BEGIN Supplied data

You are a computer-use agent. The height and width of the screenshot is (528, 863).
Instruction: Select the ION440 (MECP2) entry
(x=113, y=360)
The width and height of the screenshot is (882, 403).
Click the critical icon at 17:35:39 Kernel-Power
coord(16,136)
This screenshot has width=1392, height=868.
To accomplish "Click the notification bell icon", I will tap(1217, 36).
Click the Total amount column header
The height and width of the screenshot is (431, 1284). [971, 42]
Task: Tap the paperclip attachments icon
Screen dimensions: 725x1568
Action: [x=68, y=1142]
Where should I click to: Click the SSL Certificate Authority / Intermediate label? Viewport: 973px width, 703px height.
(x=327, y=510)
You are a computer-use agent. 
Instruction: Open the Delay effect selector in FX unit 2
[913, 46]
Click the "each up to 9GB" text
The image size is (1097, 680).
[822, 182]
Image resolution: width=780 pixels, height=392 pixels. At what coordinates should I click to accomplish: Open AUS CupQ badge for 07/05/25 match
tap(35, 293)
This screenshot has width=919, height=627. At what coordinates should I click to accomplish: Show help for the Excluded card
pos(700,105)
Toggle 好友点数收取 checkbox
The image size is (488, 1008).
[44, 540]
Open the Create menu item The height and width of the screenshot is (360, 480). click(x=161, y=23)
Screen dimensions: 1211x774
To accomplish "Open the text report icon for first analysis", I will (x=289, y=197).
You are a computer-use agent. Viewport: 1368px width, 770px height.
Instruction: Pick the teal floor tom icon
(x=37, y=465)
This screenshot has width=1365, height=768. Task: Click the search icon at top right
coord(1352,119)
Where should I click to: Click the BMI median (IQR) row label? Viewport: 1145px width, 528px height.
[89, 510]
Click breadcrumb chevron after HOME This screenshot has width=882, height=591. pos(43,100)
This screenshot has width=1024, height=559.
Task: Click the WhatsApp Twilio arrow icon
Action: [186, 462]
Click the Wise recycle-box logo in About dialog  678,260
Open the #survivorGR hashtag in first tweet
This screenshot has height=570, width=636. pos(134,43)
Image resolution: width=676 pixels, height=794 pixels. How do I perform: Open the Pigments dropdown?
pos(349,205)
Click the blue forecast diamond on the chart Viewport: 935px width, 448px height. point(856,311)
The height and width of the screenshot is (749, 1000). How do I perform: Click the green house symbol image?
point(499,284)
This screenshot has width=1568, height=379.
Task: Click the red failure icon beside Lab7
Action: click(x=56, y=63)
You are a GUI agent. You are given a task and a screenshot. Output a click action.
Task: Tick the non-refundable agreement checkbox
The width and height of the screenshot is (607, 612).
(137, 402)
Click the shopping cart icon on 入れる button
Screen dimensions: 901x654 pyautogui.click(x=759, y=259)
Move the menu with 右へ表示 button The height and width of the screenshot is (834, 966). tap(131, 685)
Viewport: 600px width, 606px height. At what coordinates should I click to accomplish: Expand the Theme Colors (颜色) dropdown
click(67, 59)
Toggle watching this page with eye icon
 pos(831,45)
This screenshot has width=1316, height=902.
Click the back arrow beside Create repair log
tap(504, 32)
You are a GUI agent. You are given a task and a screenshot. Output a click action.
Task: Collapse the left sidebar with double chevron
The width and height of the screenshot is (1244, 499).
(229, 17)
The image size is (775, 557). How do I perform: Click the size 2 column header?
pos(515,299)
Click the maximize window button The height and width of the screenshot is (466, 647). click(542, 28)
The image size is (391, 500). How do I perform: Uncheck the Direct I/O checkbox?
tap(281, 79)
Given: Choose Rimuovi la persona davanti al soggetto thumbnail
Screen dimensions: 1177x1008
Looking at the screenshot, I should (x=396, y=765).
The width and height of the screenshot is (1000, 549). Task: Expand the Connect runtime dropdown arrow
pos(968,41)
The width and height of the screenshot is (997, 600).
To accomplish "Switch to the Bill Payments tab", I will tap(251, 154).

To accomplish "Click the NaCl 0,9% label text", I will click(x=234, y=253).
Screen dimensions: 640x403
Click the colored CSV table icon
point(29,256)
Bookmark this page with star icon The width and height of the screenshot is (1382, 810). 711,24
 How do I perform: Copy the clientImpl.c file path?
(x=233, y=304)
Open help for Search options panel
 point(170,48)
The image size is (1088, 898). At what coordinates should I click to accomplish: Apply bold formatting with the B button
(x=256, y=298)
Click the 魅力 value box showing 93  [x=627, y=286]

END Supplied data

_Task brief_: The output should match the records above exactly, entry for entry.

_Exercise answer_:
You are a computer-use agent. The height and width of the screenshot is (528, 863).
Instruction: Select the ION440 (MECP2) entry
(x=113, y=360)
The width and height of the screenshot is (882, 403).
Click the critical icon at 17:35:39 Kernel-Power
coord(16,136)
This screenshot has width=1392, height=868.
To accomplish "Click the notification bell icon", I will tap(1217, 36).
Click the Total amount column header
The height and width of the screenshot is (431, 1284). [971, 42]
Task: Tap the paperclip attachments icon
Screen dimensions: 725x1568
Action: [x=68, y=1142]
Where should I click to: Click the SSL Certificate Authority / Intermediate label? Viewport: 973px width, 703px height.
(x=327, y=510)
You are a computer-use agent. 
Instruction: Open the Delay effect selector in FX unit 2
[913, 46]
Click the "each up to 9GB" text
The image size is (1097, 680).
[822, 182]
Image resolution: width=780 pixels, height=392 pixels. At what coordinates should I click to accomplish: Open AUS CupQ badge for 07/05/25 match
tap(35, 293)
This screenshot has width=919, height=627. At what coordinates should I click to accomplish: Show help for the Excluded card
pos(700,105)
Toggle 好友点数收取 checkbox
The image size is (488, 1008).
[44, 540]
Open the Create menu item The height and width of the screenshot is (360, 480). click(x=161, y=23)
Screen dimensions: 1211x774
To accomplish "Open the text report icon for first analysis", I will (x=289, y=197).
You are a computer-use agent. Viewport: 1368px width, 770px height.
Instruction: Pick the teal floor tom icon
(x=37, y=465)
This screenshot has width=1365, height=768. Task: Click the search icon at top right
coord(1352,119)
Where should I click to: Click the BMI median (IQR) row label? Viewport: 1145px width, 528px height.
[89, 510]
Click breadcrumb chevron after HOME This screenshot has width=882, height=591. pos(43,100)
This screenshot has width=1024, height=559.
Task: Click the WhatsApp Twilio arrow icon
Action: [186, 462]
Click the Wise recycle-box logo in About dialog  678,260
Open the #survivorGR hashtag in first tweet
This screenshot has height=570, width=636. pos(134,43)
Image resolution: width=676 pixels, height=794 pixels. How do I perform: Open the Pigments dropdown?
pos(349,205)
Click the blue forecast diamond on the chart Viewport: 935px width, 448px height. point(856,311)
The height and width of the screenshot is (749, 1000). How do I perform: Click the green house symbol image?
point(499,284)
This screenshot has width=1568, height=379.
Task: Click the red failure icon beside Lab7
Action: click(x=56, y=63)
You are a GUI agent. You are given a task and a screenshot. Output a click action.
Task: Tick the non-refundable agreement checkbox
The width and height of the screenshot is (607, 612).
(137, 402)
Click the shopping cart icon on 入れる button
Screen dimensions: 901x654 pyautogui.click(x=759, y=259)
Move the menu with 右へ表示 button The height and width of the screenshot is (834, 966). tap(131, 685)
Viewport: 600px width, 606px height. At what coordinates should I click to accomplish: Expand the Theme Colors (颜色) dropdown
click(67, 59)
Toggle watching this page with eye icon
 pos(831,45)
This screenshot has width=1316, height=902.
Click the back arrow beside Create repair log
tap(504, 32)
You are a GUI agent. You are given a task and a screenshot. Output a click action.
Task: Collapse the left sidebar with double chevron
The width and height of the screenshot is (1244, 499).
(229, 17)
The image size is (775, 557). How do I perform: Click the size 2 column header?
pos(515,299)
Click the maximize window button The height and width of the screenshot is (466, 647). click(542, 28)
The image size is (391, 500). How do I perform: Uncheck the Direct I/O checkbox?
tap(281, 79)
Given: Choose Rimuovi la persona davanti al soggetto thumbnail
Screen dimensions: 1177x1008
Looking at the screenshot, I should (x=396, y=765).
The width and height of the screenshot is (1000, 549). Task: Expand the Connect runtime dropdown arrow
pos(968,41)
The width and height of the screenshot is (997, 600).
To accomplish "Switch to the Bill Payments tab", I will tap(251, 154).

To accomplish "Click the NaCl 0,9% label text", I will click(x=234, y=253).
Screen dimensions: 640x403
Click the colored CSV table icon
point(29,256)
Bookmark this page with star icon The width and height of the screenshot is (1382, 810). 711,24
 How do I perform: Copy the clientImpl.c file path?
(x=233, y=304)
Open help for Search options panel
 point(170,48)
The image size is (1088, 898). At what coordinates should I click to accomplish: Apply bold formatting with the B button
(x=256, y=298)
Click the 魅力 value box showing 93  [x=627, y=286]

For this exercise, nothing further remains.